22 Maggio 2026 - 12:45:03

di Marianna Galeota

Partirà domenica 24 maggio dall’Aquila il viaggio cicloturistico “La Storia in Bici – L’Aquila Assisi 2026”, un grande itinerario culturale, spirituale e sportivo che attraverserà Abruzzo, Lazio, Marche e Umbria fino ad arrivare ad Assisi, città simbolo universale di pace e fraternità.

L’iniziativa è promossa dall’associazione “La Storia in Bici”, affiliata alla Federazione Ciclistica Italiana e al CONI. Forte del patrocinio e del contributo della Regione Umbria, l’evento ha ricevuto anche la Medaglia di Rappresentanza del Presidente della Repubblica, prestigioso sigillo che ne sottolinea il profondo valore civile e ideale.
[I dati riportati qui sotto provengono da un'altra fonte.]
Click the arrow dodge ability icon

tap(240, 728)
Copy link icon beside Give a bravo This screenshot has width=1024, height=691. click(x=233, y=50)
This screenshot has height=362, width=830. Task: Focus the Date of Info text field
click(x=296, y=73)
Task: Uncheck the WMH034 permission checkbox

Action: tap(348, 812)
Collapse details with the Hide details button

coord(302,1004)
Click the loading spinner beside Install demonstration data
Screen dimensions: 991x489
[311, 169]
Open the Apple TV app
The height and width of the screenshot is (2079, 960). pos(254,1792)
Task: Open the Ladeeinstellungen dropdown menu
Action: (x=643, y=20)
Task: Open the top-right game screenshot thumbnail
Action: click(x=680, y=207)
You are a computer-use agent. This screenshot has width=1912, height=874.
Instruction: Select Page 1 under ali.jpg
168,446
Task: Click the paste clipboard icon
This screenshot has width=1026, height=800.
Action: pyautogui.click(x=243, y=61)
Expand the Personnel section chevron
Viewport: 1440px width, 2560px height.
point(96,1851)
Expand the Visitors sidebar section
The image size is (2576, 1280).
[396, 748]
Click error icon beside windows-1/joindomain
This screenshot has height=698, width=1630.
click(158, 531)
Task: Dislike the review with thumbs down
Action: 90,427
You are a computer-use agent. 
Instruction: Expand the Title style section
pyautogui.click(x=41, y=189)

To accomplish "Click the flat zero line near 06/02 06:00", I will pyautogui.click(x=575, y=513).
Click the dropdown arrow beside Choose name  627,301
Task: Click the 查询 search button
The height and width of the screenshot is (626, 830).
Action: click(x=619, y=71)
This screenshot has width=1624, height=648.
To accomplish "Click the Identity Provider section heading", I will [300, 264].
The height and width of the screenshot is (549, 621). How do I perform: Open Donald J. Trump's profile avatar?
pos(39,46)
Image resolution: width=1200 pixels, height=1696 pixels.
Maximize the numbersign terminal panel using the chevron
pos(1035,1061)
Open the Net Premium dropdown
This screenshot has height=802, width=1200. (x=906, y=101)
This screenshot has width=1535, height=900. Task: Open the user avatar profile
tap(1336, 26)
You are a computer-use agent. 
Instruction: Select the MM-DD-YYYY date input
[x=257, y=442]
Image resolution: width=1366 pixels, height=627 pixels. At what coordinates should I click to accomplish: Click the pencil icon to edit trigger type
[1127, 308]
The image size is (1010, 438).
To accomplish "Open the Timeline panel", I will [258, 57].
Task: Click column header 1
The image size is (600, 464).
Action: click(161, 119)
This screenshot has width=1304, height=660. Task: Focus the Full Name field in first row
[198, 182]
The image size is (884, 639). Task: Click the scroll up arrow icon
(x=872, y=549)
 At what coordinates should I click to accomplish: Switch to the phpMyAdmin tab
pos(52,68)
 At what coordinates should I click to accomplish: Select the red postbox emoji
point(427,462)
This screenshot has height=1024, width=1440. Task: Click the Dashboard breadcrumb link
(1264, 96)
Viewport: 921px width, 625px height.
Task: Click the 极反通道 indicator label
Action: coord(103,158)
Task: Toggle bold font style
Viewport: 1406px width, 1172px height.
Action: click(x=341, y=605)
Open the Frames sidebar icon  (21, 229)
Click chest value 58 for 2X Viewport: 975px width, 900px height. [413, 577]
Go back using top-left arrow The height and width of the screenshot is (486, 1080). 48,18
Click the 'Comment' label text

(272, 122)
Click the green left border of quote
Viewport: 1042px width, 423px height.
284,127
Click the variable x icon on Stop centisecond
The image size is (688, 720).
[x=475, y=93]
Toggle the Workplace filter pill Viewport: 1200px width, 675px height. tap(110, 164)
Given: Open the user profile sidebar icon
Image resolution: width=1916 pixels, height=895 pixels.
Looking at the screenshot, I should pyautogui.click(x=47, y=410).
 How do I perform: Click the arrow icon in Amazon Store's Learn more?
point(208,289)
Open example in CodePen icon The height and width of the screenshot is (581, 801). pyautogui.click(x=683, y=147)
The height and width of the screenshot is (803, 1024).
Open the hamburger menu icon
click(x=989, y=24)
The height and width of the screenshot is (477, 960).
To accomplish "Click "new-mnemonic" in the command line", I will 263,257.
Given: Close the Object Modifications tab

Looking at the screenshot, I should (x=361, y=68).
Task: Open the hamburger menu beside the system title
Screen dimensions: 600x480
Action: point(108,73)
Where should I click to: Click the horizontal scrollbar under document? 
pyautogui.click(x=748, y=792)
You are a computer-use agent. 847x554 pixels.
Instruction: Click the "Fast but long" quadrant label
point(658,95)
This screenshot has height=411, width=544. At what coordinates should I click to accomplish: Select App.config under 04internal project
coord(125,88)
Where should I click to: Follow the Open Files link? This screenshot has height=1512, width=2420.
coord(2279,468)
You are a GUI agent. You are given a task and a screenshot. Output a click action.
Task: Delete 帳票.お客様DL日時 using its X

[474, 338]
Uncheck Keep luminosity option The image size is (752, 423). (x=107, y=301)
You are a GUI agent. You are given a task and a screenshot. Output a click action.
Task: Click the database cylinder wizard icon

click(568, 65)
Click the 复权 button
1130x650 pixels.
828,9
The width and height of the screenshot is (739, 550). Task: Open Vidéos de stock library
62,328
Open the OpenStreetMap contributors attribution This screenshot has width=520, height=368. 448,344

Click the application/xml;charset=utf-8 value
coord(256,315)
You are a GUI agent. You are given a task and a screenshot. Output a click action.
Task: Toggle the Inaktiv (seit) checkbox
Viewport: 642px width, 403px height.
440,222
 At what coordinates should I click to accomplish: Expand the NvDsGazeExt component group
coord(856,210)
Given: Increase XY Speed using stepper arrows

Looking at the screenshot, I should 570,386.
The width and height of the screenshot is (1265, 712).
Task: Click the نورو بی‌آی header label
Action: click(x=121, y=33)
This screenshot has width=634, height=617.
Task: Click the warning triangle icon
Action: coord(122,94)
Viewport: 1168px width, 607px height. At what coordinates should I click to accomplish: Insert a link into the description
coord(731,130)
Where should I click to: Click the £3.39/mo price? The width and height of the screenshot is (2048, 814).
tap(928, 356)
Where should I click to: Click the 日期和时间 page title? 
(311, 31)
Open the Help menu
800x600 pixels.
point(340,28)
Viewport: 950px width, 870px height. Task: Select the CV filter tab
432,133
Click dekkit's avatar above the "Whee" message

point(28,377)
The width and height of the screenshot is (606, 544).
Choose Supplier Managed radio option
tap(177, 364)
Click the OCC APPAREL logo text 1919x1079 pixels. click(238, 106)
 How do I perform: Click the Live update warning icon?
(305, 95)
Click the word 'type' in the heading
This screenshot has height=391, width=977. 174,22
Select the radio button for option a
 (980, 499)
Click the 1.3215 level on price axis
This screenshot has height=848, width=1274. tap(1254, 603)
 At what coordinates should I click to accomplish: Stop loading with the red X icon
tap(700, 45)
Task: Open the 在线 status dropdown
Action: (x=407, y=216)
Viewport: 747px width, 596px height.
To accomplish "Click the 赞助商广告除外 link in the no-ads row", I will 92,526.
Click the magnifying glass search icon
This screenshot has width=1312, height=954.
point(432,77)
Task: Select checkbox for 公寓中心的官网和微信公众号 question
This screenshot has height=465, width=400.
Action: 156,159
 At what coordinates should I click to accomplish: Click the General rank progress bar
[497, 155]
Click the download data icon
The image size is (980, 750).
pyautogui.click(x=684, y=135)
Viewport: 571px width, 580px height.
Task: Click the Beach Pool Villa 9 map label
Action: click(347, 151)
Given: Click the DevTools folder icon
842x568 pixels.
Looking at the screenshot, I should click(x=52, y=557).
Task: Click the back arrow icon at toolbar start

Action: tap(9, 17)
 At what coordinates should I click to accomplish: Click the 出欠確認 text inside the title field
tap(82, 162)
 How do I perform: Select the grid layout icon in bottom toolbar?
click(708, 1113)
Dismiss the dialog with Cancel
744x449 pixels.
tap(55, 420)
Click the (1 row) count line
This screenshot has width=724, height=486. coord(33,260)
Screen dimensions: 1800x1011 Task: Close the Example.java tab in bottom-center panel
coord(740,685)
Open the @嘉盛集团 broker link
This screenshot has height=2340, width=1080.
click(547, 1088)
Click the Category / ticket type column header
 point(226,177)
Per sette giorni, dal 24 al 30 maggio, i partecipanti percorreranno oltre 480 chilometri lungo un suggestivo cammino che unisce idealmente i luoghi di Pietro da Morrone – Papa Celestino V – e quelli di San Francesco d’Assisi, nel segno della semplicità, della pace, del rispetto del creato e della fraternità.

Il viaggio partirà dall’Aquila, Capitale Italiana della Cultura 2026 e città della Perdonanza Celestiniana, patrimonio UNESCO, per giungere alla Basilica di San Francesco ad Assisi, attraversando territori straordinari dal punto di vista paesaggistico, storico e spirituale: la Valle Santa reatina, il Terminillo, Norcia, Camerino, Gubbio e Perugia.

“La Storia in Bici” non è soltanto un evento sportivo, ma un progetto di valorizzazione del patrimonio italiano attraverso il cicloturismo lento e consapevole. Ogni tappa sarà accompagnata da momenti culturali, visite ai luoghi simbolo del francescanesimo e incontri dedicati ai temi della sostenibilità, della memoria storica, della salute e dell’ambiente.

Particolarmente significativo il filo conduttore dell’edizione 2026: il legame tra San Francesco e Celestino V, due figure che, pur in percorsi diversi, hanno lasciato alla storia un messaggio universale di umiltà, rinuncia al potere, dialogo e pace.

La cerimonia ufficiale di partenza si svolgerà domenica 24 maggio in Piazza Duomo a L’Aquila, alla presenza delle autorità civili, religiose e sportive.

“Pedaliamo la storia, raccontiamo l’Italia”: è questo il motto che accompagnerà il viaggio, trasformando la bicicletta in uno strumento di incontro, cultura e riscoperta del territorio.